I will let you read his article for yourself (it is very short), but especially in light of the fact we recently observed Natural Family Planning Awareness Week, I feel it is important not only to remember, but to celebrate, the faithful prophetic and even heroic witness given by Pope Paul VI, who is certainly the most reviled pope for Christ's sake in recent memory. Albacete does this wonderfully in his piece. Writing about Pope Paul and the other of St. Peter's successors, he points out that for the past 2000 they have "been forced to remind us that nature is good, that the human body is beautiful, that, totally against what it says in the cover article of Time Magazine this week, children are a grace, not a curse, all of this was taught in Humanae Vitae; one month before Paul VI came to Colombia where he was hailed as the author of the document that defended the poor from the pharmaceutical empire and the power of the rich nations whose citizens demand to be 'happy.'"

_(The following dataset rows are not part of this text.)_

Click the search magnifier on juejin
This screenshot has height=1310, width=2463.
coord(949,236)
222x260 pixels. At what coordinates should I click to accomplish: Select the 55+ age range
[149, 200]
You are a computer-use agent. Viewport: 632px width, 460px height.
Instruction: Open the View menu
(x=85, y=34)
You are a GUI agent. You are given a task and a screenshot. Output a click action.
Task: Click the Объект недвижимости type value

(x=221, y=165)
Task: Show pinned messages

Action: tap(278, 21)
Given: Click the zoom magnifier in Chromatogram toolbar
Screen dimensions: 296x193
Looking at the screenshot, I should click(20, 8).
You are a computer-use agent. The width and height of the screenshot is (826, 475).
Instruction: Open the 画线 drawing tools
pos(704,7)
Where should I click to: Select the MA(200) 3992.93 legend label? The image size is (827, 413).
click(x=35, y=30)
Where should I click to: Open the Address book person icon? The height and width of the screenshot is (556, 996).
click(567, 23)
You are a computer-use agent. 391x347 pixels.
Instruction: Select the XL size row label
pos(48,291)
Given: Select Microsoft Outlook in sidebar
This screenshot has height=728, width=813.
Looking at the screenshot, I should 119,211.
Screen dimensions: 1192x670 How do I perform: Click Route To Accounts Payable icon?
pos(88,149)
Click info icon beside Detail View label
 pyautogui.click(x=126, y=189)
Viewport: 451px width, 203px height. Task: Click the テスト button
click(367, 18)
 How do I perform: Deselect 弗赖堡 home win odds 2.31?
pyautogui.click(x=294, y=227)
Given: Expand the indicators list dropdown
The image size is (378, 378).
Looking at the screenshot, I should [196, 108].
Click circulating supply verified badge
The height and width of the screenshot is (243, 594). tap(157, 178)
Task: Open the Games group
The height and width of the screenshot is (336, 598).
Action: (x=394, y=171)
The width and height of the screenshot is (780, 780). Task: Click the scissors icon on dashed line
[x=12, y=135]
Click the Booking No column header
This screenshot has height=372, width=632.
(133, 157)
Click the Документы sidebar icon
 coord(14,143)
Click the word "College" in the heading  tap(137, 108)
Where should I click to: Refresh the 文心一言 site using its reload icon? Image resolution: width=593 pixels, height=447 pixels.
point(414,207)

Along these lines, I came across something that is meaningful to me because it puts a lot of my own difficult-to-untangle experience as the father of six children into words, much better words than I could choose. It is something by comedian Jim Gaffigan, who is Catholic (he is not "a Catholic comedian," but a damn funny comedian who is also Catholic- an important distinction):
I watch the faces of single people in their twenties after I bring up that I ‘have children.’ I imagine them taking a small step backward as if to avoid contagion, with a look of ‘Sorry to hear that’ on their face. Like I naively volunteered to contract leprosy, forever quarantining myself from the world of having fun by having children. Well, why not? I guess the reasons against having more children always seem uninspiring and superficial. What exactly am I missing out on? Money? A few more hours of sleep? A more peaceful meal? More hair? These are nothing compared to what I get from these five monsters who rule my life. I believe each of my five children has made me a better man. So I figure I only need another thirty-four kids to be a pretty decent guy. Each one of them has been a pump of light into my shriveled black heart. I would trade money, sleep, or hair for a smile from one of my children in a heartbeat. Well, it depends on how much hair
In their On Faith section, the WaPo did a piece on Gaffigan not long ago: "Is comic Jim Gaffigan the Catholic Church's newest evangelizer?" My answer to this question is, "I hope so!".

The Venerable Pope Paul VI, stalwart pastor, gentle Vicar of Christ


Today the pope travelling is no big deal, but this era of popes visiting all over the world was initiated by Paul VI. Papa Montini took the papal name Paul in order to emphasize and renew the Church's mission, given to her by the Lord Himself, to take the Gospel of Jesus Christ to the ends of the earth, thus bringing the Pauline dimension of the papacy into more observable relief.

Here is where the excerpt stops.